I’ve seen this firsthand playing with genetic algorithms on a couple of projects. These algorithms mimic the evolutionary process in order to solve a problem of some sort. They work well for problems that are too complex to be solved directly. Genetic Algorithms start out with a randomly generated population that has “features”. Let’s say we wanted to create on that evolves a stock trading system. Each individual has a set of rules (“the features”) that determine the trading behaviour. Perhaps there are 16 rules that vote to buy, sell, or hold. We randomly generate a set of “traders” that have different random sets of rules. We evaluate how well those organisms perform against historical stock market data and assign a score to each one.
Next, we evolve the next generation. To do so, we randomly generate some organisms. It works best if there aren’t too many randoms. Perhaps just 1/4 to 1/3. Then we take the top 1/4 or 1/3 best scoring organisms from the last generation and copy them over unchanged. Now we fill up the middle in a very clever way that is analagous to sexual reproduction. We pick pairs of organisms randomly, but skewed by score. Organisms that scored higher are more likely to be chosen–they’re the beautiful people. The ugly ducks may still be chosen, but much less likely. From the pair, we randomly pick rules until we have another 16 rules to make a new organism. This is the comingling of chromosomes. Research shows this is the most important part of the process.
Can you see why this is so much like what happens on the Internet as sites compete in a market for “fitness”. Maybe fitness is as simple as a slot on a leaderboard. You can see the feature comingling at work, although it tends not to be as random because we can measure and sense why some features are better. We keep the original market leaders in play until the new guys do better. What I can tell you is that if you run such genetic algorithm experiments, they lead to the same long tails. Just a few organisms own the shop and it happens amazingly fast.
What does it take to help diversity succeed? In the real world, it has taken dinosaur-killing events that were very violent. But there are some less violent alternatives to learn from. Islands have been repositories for independent evolution that has bred diversity. Witness the unique animals on each continent. You can do the same with genetic algorithms by creating multiple islands that don’t inter-breed, and it works well as a way to keep diversity up over longer periods.
This happens on the Internet too. The “islands” on the net are those areas outside leaderboards or other measures of fitness and scrutiny. There are interesting memes and products brewing out there. Their question is whether they have to move back into the mainstream to thrive.
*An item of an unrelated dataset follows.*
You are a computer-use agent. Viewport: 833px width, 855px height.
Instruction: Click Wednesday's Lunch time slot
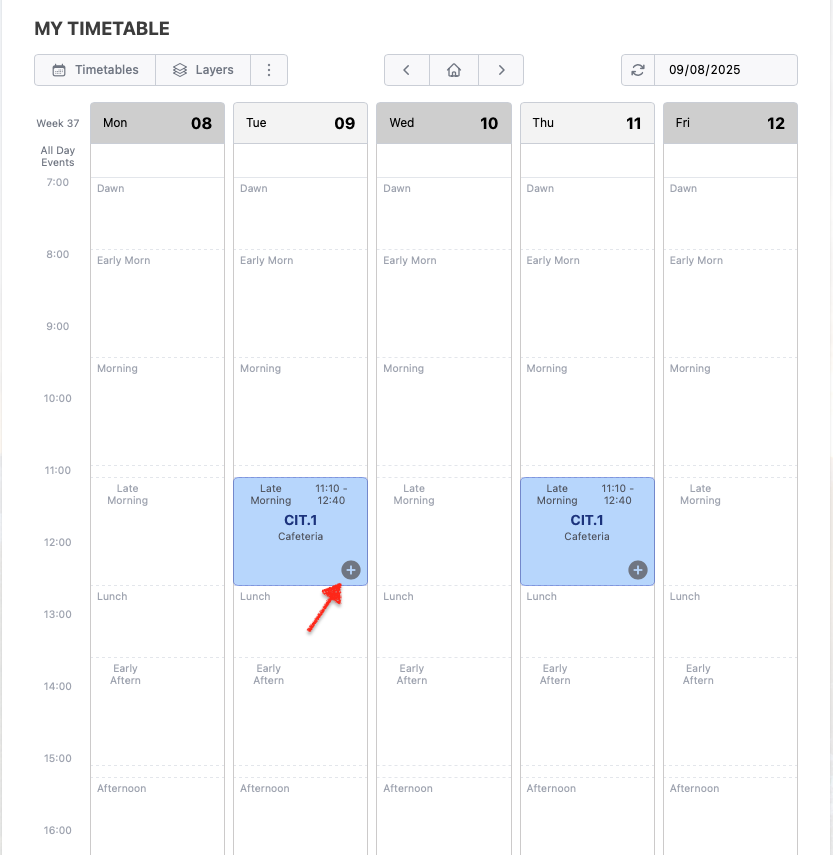pos(444,621)
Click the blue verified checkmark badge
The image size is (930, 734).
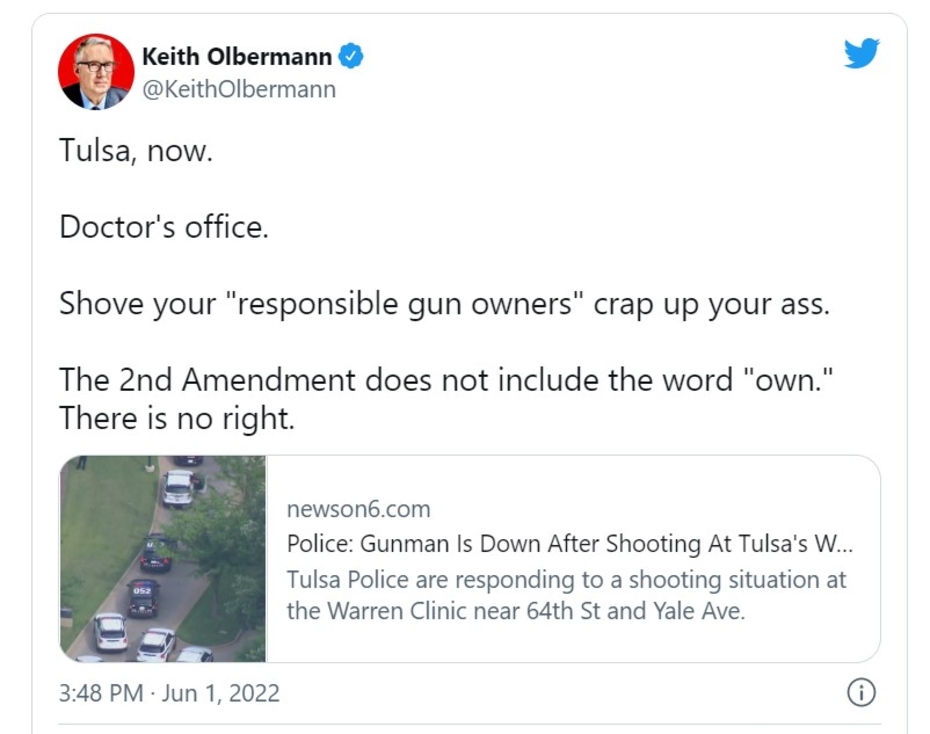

Look in these areas of increased friction for diversity. If there is a bubble brewing as some say, the survivors will be the ones at the top of the long tail graphs and the ones off the edge of the map on islands in the Internet.
VC’s and entrepreneurs focused on “new model” for Internet startups take heed: you’re herding together in a way that will make you vulnerable to these effects.
Widget makers are unhappy, while Performers, such as bloggers, prosper. Why? Because Performers are well equipped to create punctuated equilibrium over and over again, while Widgets are flashes in the pan that rapidly consolidate at the top.